Poverty caused by non-essential spending

Secondary poverty is a description of poverty referring to those living below the poverty line whose income was sufficient for them to live above the line, but was spent on things other than the necessities of life.

In 18th and 19th century Great Britain, the practice of temperance among Methodists, as well as their rejection of gambling, allowed them to eliminate secondary poverty and accumulate capital.

The term was coined by Seebohm Rowntree after his investigations into poverty in York.

== Factors contributing to secondary poverty ==
=== Alcohol use ===

The Bureau of Labor Statistics found that "the average American consumer dedicates 1 percent of all their spending to alcohol".

In Scotland, households spent an average of £8.90 a week on alcohol.

=== Gambling ===
In the United States, the average individual loses $400.00 to gambling each year.

The British National Anti-Gambling League, which was founded in 1890, condemned the lottery as a cause of secondary poverty. More recently, the sociologist Gerda Reith stated that the lottery exploited working classes, which see it as one of the sole avenues for liberation from oppression. Reith stated that governments use the lottery as a means to increase their revenue and called it an "extra form of taxation".

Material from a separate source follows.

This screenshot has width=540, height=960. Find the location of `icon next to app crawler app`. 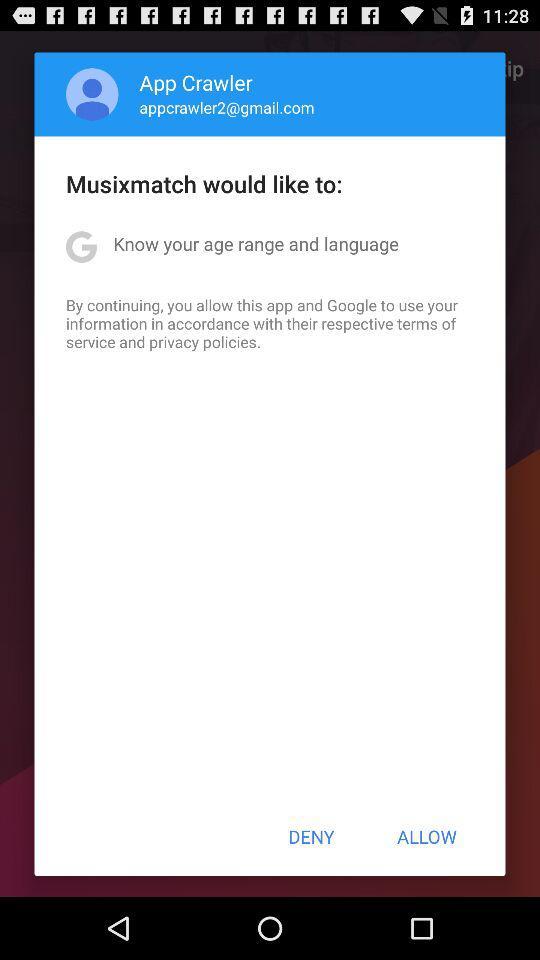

Indeed, people in the low-income brackets (2.8%) spend a higher percentage of their household income on games of chance than people in higher income brackets (0.5%). That is important since the risk of gambling related harm increases significantly when more than 1% of gross family income is spent on gambling activities. The additional risk of gambling for those in a lower-income bracket warrants further attention with the expansion of government-operated gambling throughout Canada, especially since increased rates of problem gambling prevalence are linked to enhanced accessibility and availability. Problem gambling can be defined as difficulties in limiting money and/or time spent on the activity, which leads to problems for the gambler and others. According to Hahmann and Matheson (n.d.), two life events can lead to homelessness: significant job loss and problem gambling.

=== Tobacco ===

In India, smokers spend ₹36,000 annually on smoking cigarettes.

===Other drugs===
"A survey from 2007 notes that 23% of unemployed persons had used cocaine at least once.", although homelessness may contribute to the use of cocaine, rather than the other way around.